Case study: Google’s Testing Grouplet
Google’s Testing Grouplet was a team of volunteers pooling their 20 percent time to drive adoption of automated developer testing, in the most serious and fun ways possible. Some of the more significant efforts included:
- Test Certified: a concrete roadmap towards sound automated testing.
- Testing on the Toilet: a weekly, one-page flyer published in restrooms company-wide to introduce testing concepts and tool developments. Started in 2006 and still running today (January 2015), it proved a fantastic, distributed volunteer task. It started and standardized conversations, both inside and outside the Testing Grouplet, avoiding the echo chamber effect.
- Test Mercenaries: hands-on internal consultants that helped teams move up the Test Certified ladder. They also both informed internal tool development and drove company-wide tool adoption.
- Fixits: limited-time, all-out efforts to address “important but not urgent” tasks and roll out new tools. Fixits built momentum and morale, and the focused effort overcame huge obstacles, setting the stage for future developments.
This is how these efforts and a few others fit into The Rainbow of Death model:
Derived from Albert Wong’s original framework slide from a Google-internal
tech talk.
Seize the teachable moments!
“goto fail” and Heartbleed were prime examples of why unit testing is so critical. Both bugs were unit-testable, as proven by the working code in the Finding More Than One Worm in the Apple and Goto Fail, Heartbleed, and Unit Testing Culture articles.
When such opportunities to demonstrate the importance of best practices arise, we can seize the chance to publish articles, give presentations, and refer to existing works. Such activities build a body of knowledge and give our arguments scholarly weight.
When making our arguments, it’s important to emphasize “why” we follow a practice as well as “how.” The “why” may be obvious to the Instigators who already “get it” but not necessarily to everyone.
Play the long game
Lasting change never comes quickly. Understand that the problem isn’t purely technical, and it isn’t just about the value of a particular practice. It’s about the “chasm”. Hearts and minds must be persuaded (Early Majority), won (Late Majority), or conquered (laggards).

DATA ROWS:

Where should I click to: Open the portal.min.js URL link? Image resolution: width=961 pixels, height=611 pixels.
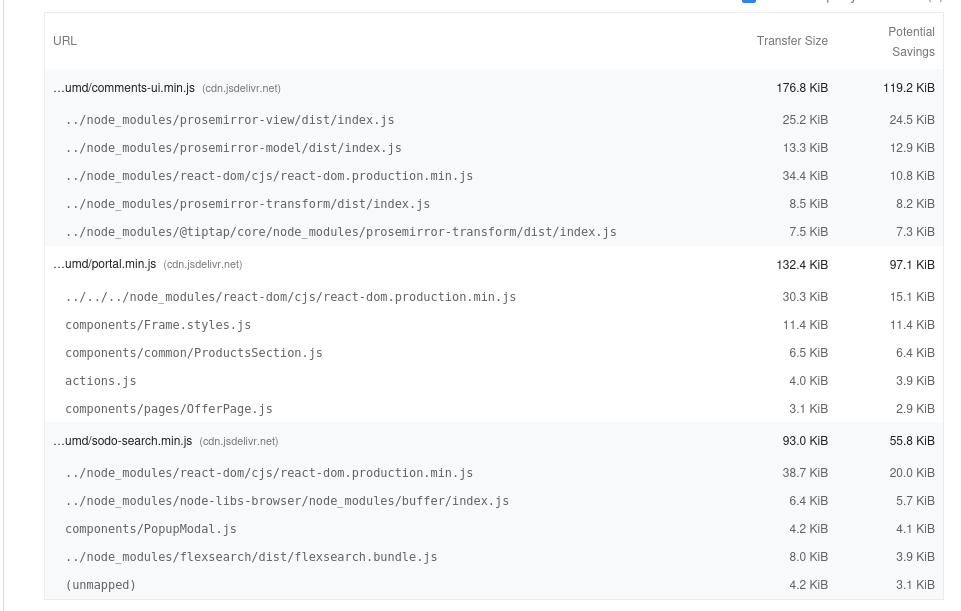(105, 265)
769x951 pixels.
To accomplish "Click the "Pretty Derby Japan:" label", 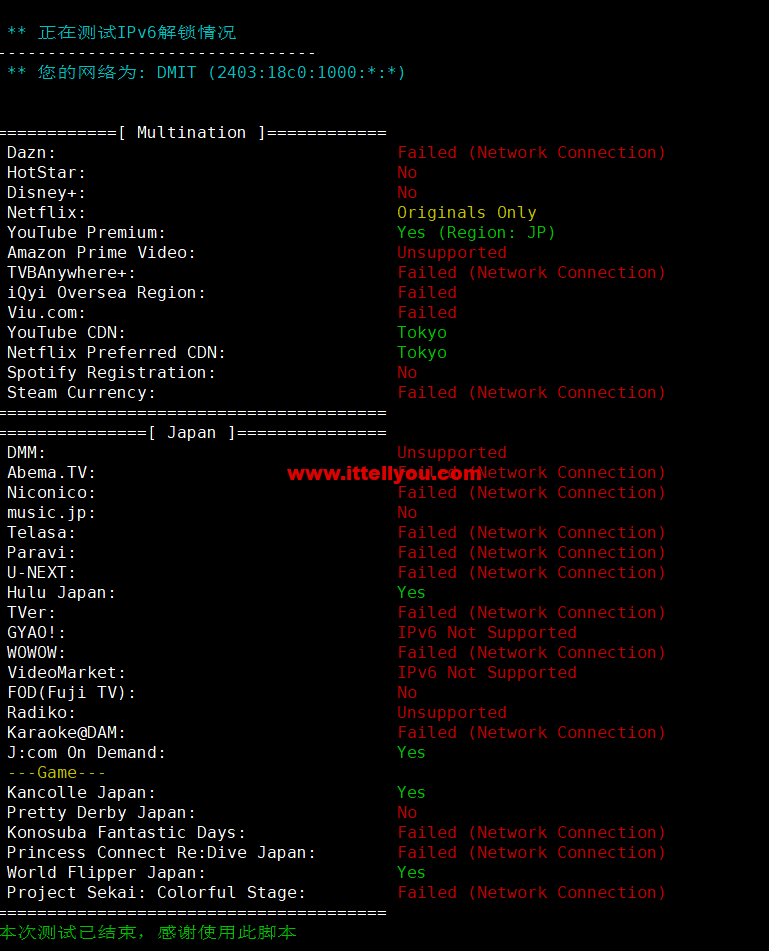I will 101,813.
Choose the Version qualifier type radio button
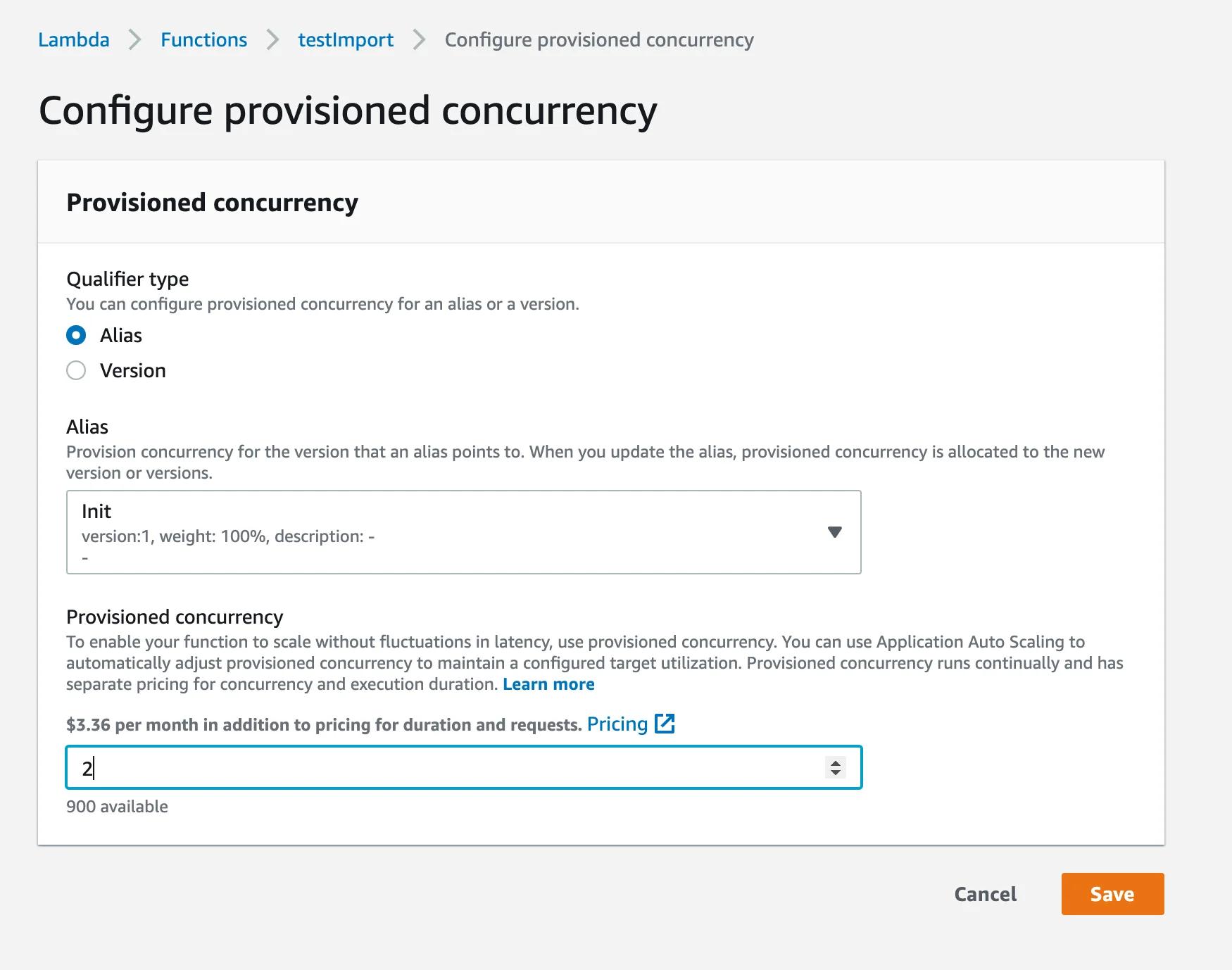The image size is (1232, 970). pyautogui.click(x=76, y=370)
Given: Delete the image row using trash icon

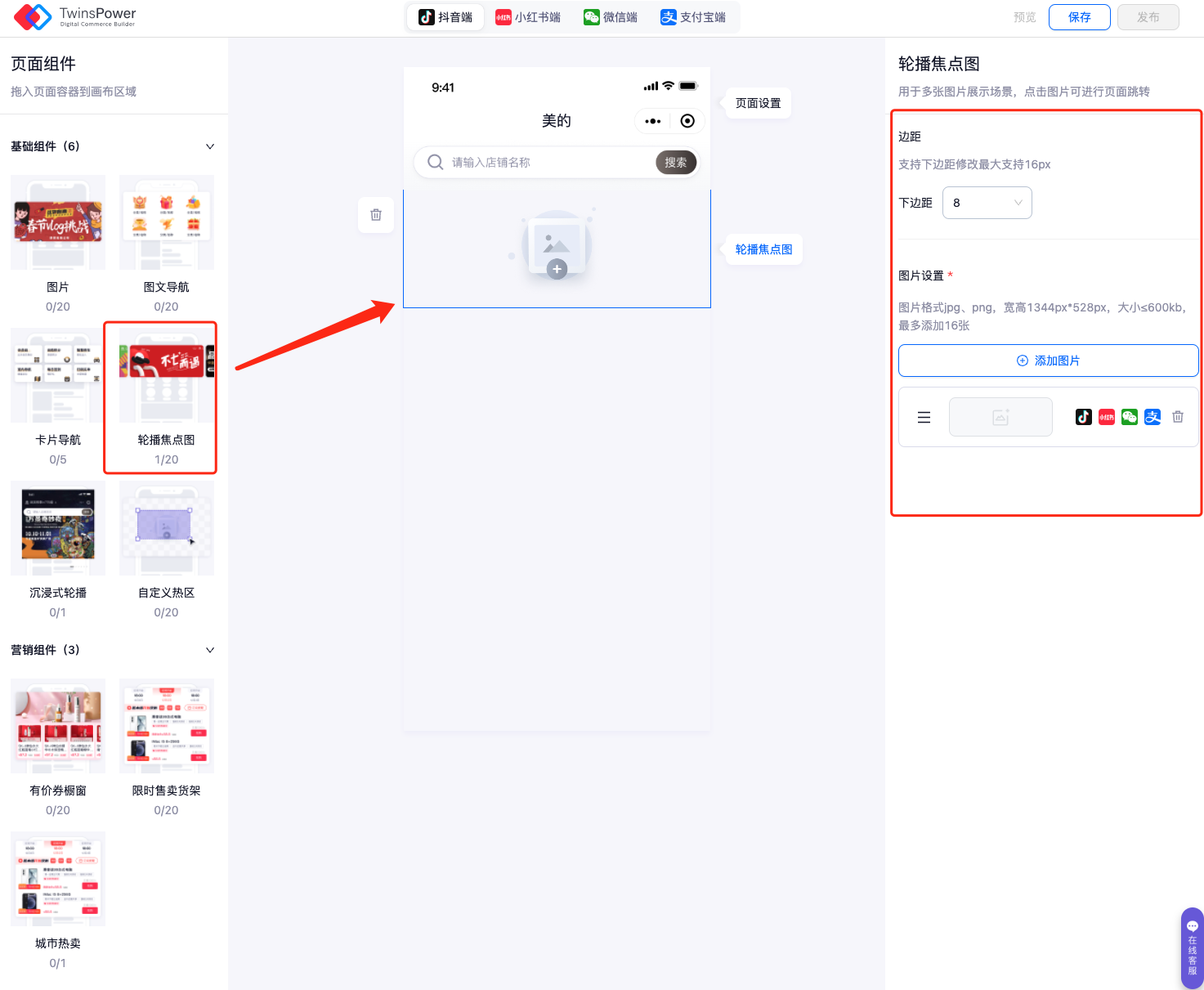Looking at the screenshot, I should [1177, 417].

BRIEF A:
In the Testing Grouplet case study, what year did Testing on the Toilet start?
BRIEF B:
Set down word for word the portion of the Testing Grouplet case study starting at "- Testing on" and ending at "for future developments.".

FULL OUTPUT A:
2006

FULL OUTPUT B:
- Testing on the Toilet: a weekly, one-page flyer published in restrooms company-wide to introduce testing concepts and tool developments. Started in 2006 and still running today (January 2015), it proved a fantastic, distributed volunteer task. It started and standardized conversations, both inside and outside the Testing Grouplet, avoiding the echo chamber effect.
- Test Mercenaries: hands-on internal consultants that helped teams move up the Test Certified ladder. They also both informed internal tool development and drove company-wide tool adoption.
- Fixits: limited-time, all-out efforts to address “important but not urgent” tasks and roll out new tools. Fixits built momentum and morale, and the focused effort overcame huge obstacles, setting the stage for future developments.